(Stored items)
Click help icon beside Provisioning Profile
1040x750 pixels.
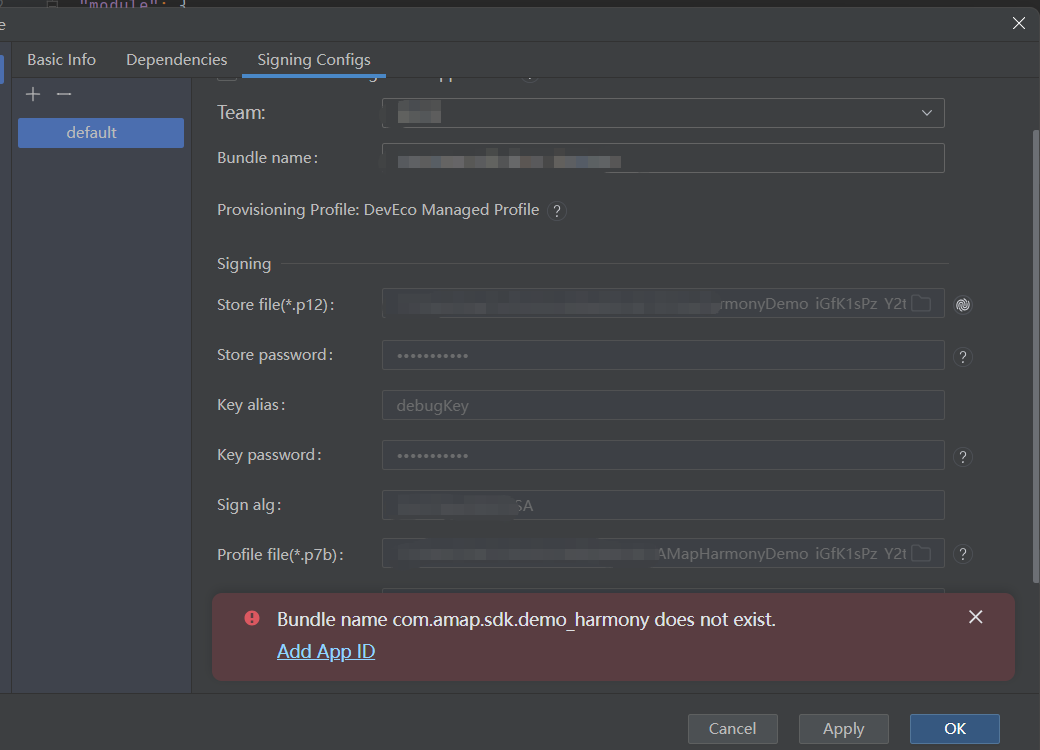(x=557, y=211)
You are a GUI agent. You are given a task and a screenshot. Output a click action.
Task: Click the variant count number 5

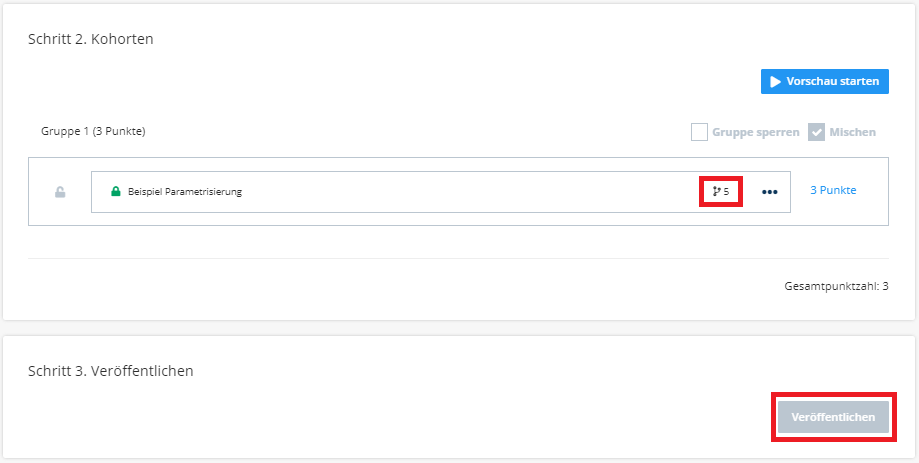(x=726, y=191)
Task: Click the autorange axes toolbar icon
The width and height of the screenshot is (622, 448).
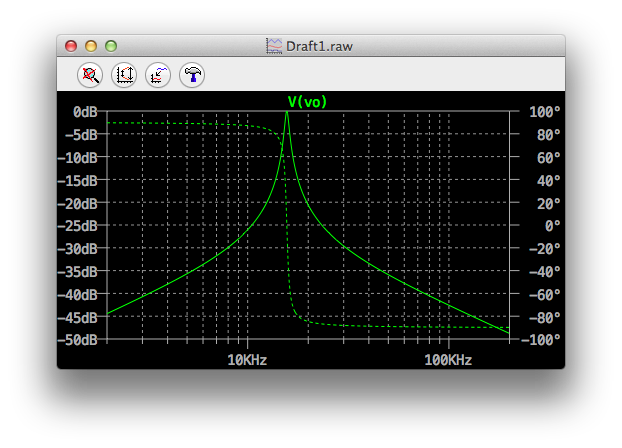Action: click(124, 73)
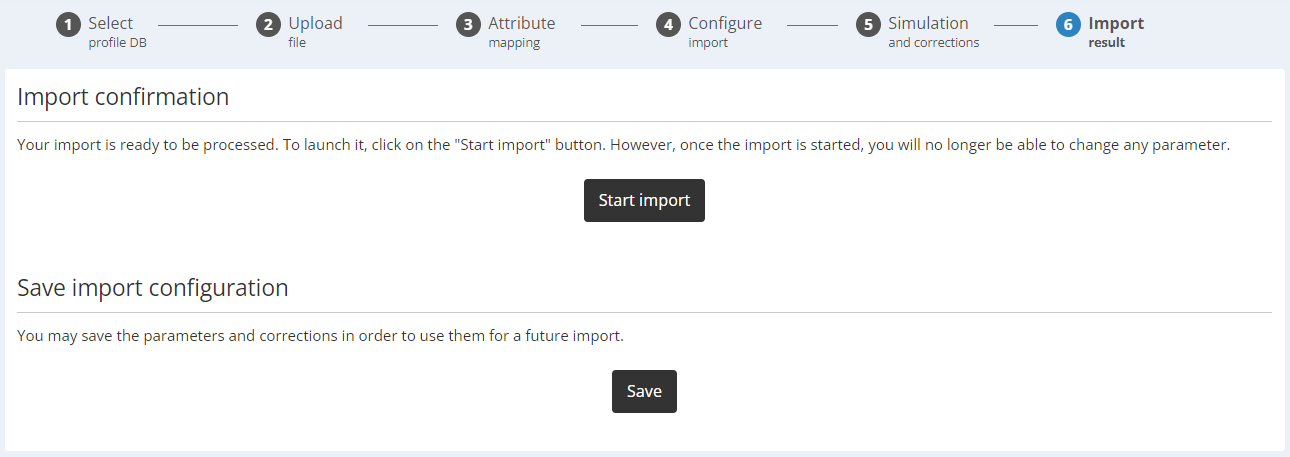Select the bold Import step label
This screenshot has height=457, width=1290.
click(1116, 23)
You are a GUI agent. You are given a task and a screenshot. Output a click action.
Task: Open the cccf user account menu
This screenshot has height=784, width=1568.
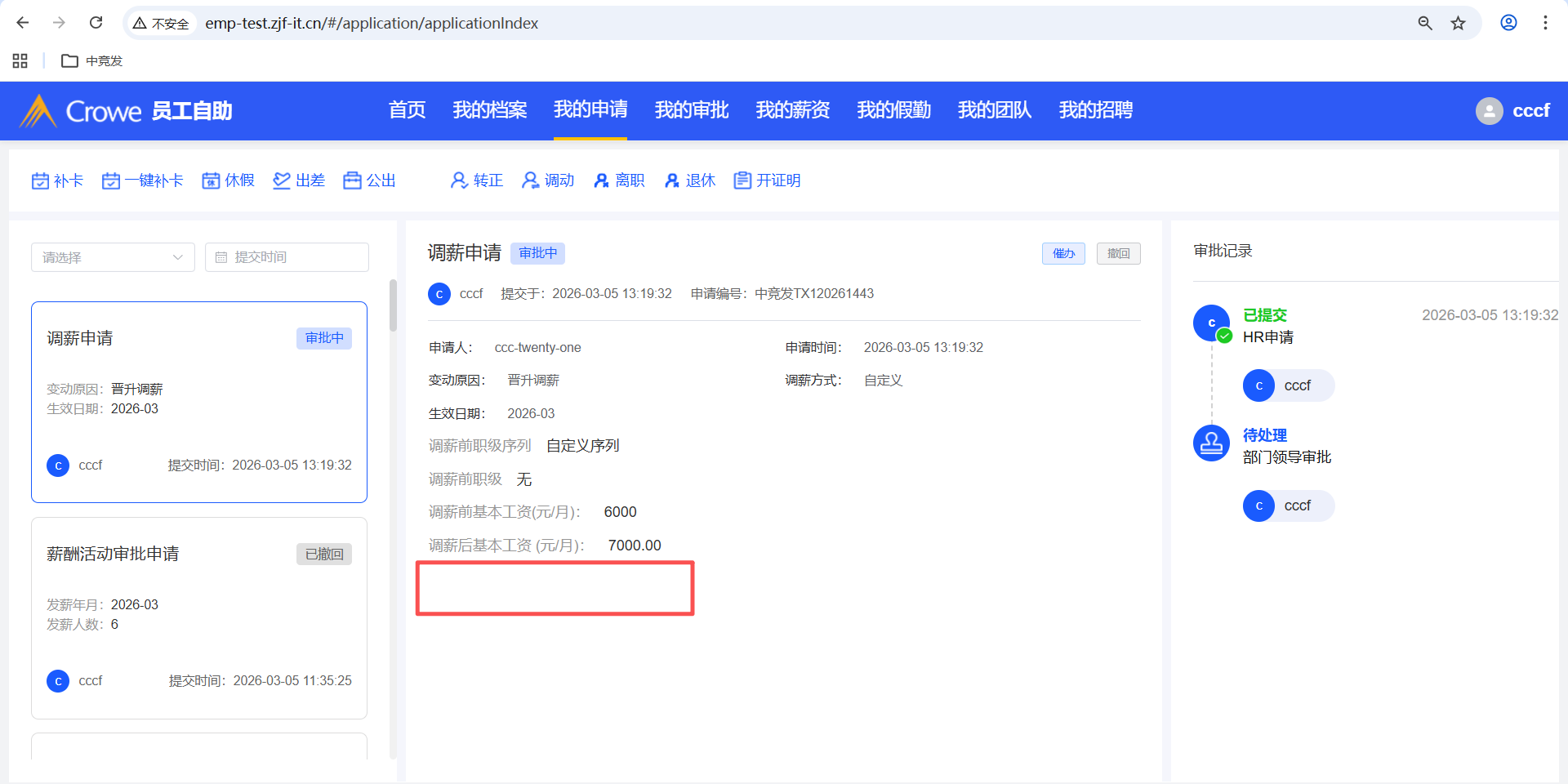click(1512, 111)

■ Exercise objective
Return word for word the line bearing "Task: Click the autorange axes toolbar icon" and every later line of the entries, but none of the pictures.

■ Response to this exercise
Task: Click the autorange axes toolbar icon
The width and height of the screenshot is (622, 448).
Action: click(124, 73)
Select the bold Import step label
This screenshot has height=457, width=1290.
click(1116, 23)
You are a GUI agent. You are given a task and a screenshot. Output a click action.
Task: Open the cccf user account menu
This screenshot has height=784, width=1568.
click(1512, 111)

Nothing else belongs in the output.